For Fr. Martin Rangel-Garcia, who was ordained on May 26, the call to the priesthood began as a youth. Born one of six children in Guadalupe, Chihuahua, in Mexico, he moved to the United States as a child. He went to elementary school in Queen Creek and attended Our Lady of Guadalupe Parish before his family moved to Texas when he was in high school.
Fr. Rangel-Garcia said his home was a “very propitious environment” for his vocation.
“I was attracted to everything that happened in church,” he said. “We are devout Catholics. I grew up surrounded by devotions, the Rosary, Posadas — we had all of that [in] our house.”
Still, even after his family returned to Queen Creek and Our Lady of Guadalupe, as well as St. Mary Parish in Chandler, he didn’t think about attending the seminary until his early 20s.
“It didn’t work out,” Fr. Rangel-Garcia said.
Fr. Rangel-Garcia said he discovered the Latin Mass in 2000 by accident, when his father gave him an old Spanish hymnal.
“I had always been a sacristan and I knew the ordinary of the Mass very well, but I never knew there had been a different Latin Mass,” he said. “I noticed that the ordinary of the Mass was very different than what I was used to and grew up with.”
Vocation story retold
He asked his parish priest to explain the liturgical changes since the Second Vatican Council to him. Rangel-Garcia discovered there was a Latin Mass celebrated nearby and immediately fell in love with the Mass after participating in it.

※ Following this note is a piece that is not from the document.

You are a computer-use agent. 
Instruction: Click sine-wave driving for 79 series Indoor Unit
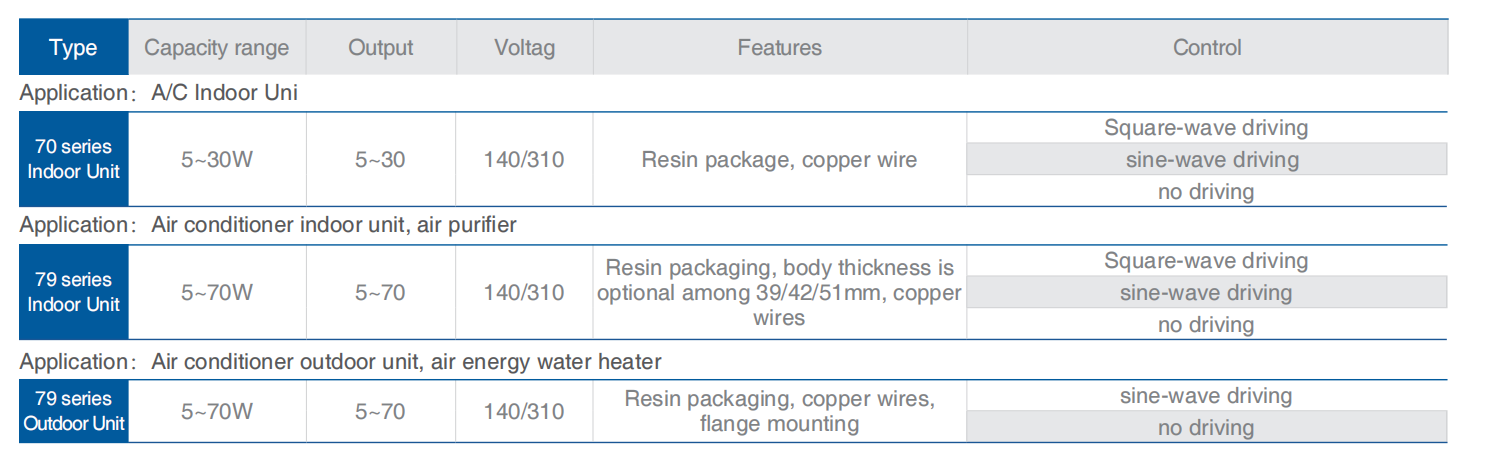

As he began exploring the idea of priesthood, he knew he wanted to join a religious community because he was attracted to community life, community prayer and wearing a habit. Rangel-Garcia finally discerned joining the Priestly Fraternity of St. Peter — a community of priests who do not take religious vows, but who work together to serve the Church by celebrating the Extraordinary Form of the Roman rite, or Latin Mass.
Fr. Rangel-Garcia said he enjoys being part of the fraternity because he likes praying with his brothers and preserving the Tridentine Liturgy, something he said “belongs to every Catholic.”

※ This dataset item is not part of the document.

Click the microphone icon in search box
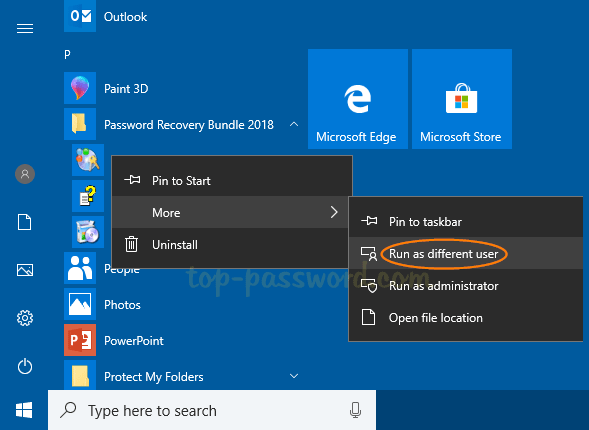pos(355,410)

“It is something that belongs to the Church, but was being lost,” Fr. Rangel-Garcia said. “I wanted to be a part of that restoration and make it available to everyone,” he said.
Mass of Thanksgiving at Mater Misericordiae in Phoenix
After two months in the Archdiocese of Guadalajara, his first permanent priestly assignment is in Mexico City at the Chapel of the Immaculate Conception in the downtown area. He said he is very excited, too.
“Mexico used to be very Catholic,” Fr. Rangel-Garcia said. “Many have left the Church not only to join other Christian groups, but have left the faith all together. I want to be part of the missionaries, per se, that will re-evangelize this beautiful country.”